The development of the CNC machine

What are CNC machines?
Computer Numerical Control (CNC) machines are automated milling devices that are designed to make industrial components without the need for direct human assistance. Using coded instructions that are sent to an internal computer, these machines enable factories to manufacture parts accurately and quickly.

The history of CNC machining
Computerised Numerical Control or CNC as it is now known, first came about after World War II as a result of the US Air Force’s desire to produce more accurate and complex parts.  The modern machine’s advent can be traced back to the invention of the numerical controlled machine made by John T. Parsons.

First concept developed for the manufacture of helicopter blades
Alongside Frank L. Stulen, John T. Parsons first utilised computer methods to overcome machining setbacks, especially the accurate interpolation of the curves found in helicopter blades.
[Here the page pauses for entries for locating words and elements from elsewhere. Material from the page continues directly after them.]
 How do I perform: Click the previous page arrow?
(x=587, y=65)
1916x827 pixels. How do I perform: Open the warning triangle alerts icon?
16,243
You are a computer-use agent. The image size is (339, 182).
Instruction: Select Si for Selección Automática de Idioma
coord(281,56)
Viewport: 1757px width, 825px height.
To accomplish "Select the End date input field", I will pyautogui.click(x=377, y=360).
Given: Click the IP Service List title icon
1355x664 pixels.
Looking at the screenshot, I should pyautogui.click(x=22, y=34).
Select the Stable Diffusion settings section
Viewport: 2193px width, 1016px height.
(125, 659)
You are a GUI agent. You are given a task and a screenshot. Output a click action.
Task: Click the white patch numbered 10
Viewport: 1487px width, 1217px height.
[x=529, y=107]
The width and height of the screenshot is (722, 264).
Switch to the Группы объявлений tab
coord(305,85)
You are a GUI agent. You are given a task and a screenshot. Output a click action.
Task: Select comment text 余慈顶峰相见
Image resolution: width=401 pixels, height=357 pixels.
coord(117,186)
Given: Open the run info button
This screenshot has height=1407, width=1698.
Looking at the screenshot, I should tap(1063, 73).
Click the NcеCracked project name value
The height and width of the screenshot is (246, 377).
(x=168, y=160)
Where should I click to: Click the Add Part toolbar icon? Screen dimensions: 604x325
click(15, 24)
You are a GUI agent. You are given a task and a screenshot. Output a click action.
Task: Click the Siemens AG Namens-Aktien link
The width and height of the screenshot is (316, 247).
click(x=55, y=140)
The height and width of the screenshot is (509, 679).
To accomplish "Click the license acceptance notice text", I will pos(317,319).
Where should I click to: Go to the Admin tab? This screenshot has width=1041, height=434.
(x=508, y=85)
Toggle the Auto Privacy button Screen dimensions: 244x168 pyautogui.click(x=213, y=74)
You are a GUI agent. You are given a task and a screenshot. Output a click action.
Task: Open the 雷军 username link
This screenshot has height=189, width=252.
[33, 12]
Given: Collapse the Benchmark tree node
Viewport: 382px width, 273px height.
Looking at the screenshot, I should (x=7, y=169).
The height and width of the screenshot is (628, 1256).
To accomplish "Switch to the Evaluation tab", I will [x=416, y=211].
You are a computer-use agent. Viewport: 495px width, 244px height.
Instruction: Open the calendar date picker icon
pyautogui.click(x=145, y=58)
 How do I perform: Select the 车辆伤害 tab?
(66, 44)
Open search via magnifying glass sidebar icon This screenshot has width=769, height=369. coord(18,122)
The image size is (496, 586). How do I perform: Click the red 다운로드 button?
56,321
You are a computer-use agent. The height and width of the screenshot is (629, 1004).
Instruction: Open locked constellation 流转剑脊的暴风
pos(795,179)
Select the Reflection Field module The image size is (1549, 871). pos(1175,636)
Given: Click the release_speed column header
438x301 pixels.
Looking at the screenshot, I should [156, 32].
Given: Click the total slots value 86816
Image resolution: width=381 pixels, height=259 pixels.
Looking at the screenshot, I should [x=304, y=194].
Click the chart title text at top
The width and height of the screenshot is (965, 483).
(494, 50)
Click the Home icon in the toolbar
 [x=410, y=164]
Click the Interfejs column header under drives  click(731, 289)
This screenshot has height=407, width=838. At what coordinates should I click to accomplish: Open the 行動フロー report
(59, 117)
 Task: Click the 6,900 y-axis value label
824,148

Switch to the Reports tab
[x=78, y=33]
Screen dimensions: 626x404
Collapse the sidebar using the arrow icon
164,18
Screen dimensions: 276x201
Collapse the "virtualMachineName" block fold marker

In the process of developing smoother rotors, Parsons and Stuler generated an early version of a Numerical Control (NC) machine.

Developed with assistance of MIT
To further develop this machine, in 1949, Parsons turned to Gordon S. Brown’s Servomechanism Laboratory at the Massachusetts Institute of Technology (MIT). At MIT, a feedback system designed to gauge how far the controls had turned was developed.  
While the US Air Force halted its funding in 1953 due to expense, the project was resumed by Giddings and Lewis Machine Tool Co. who reduced expense but improved quality and efficiency.

Reduced production time from 8 hours down to 15 minutes
The first CNC machine was developed when John Runyon managed to produce punch tapes under computer control. By doing this, he managed to reduce the normal production time of 8 hours down to 15 minutes. By 1956, the US Air Force had accepted the proposal to produce a generalised programming language for NC.
The invention of CNC machines paved the way for automated tools that enabled efficient production for manufacturers. Today’s CNC machines bear little difference with the original machines in terms of concept. Both produce outputs in three dimensional directions: X and Y axes and depth.

The types of CNC machine
The types of CNC machine that exist today include the following:
CNC turning lathes –  CNC turning lathes produce parts by turning rod materials and feeding a cutting tool into the turning material.
CNC milling machines – Using a rotating cylindrical cutting tool, CNC Milling utilises a machining process similar to both drilling and cutting. The cutter in a milling machine has the ability to move along multiple axes and can create a variety of shapes, slots and holes   

CNC routers - CNC routers are similar to handheld routers but the tool paths are instead controlled via computer numerical control. CNC routers can be used for cutting various hard materials including wood, composites, aluminium, steel, plastics and foams.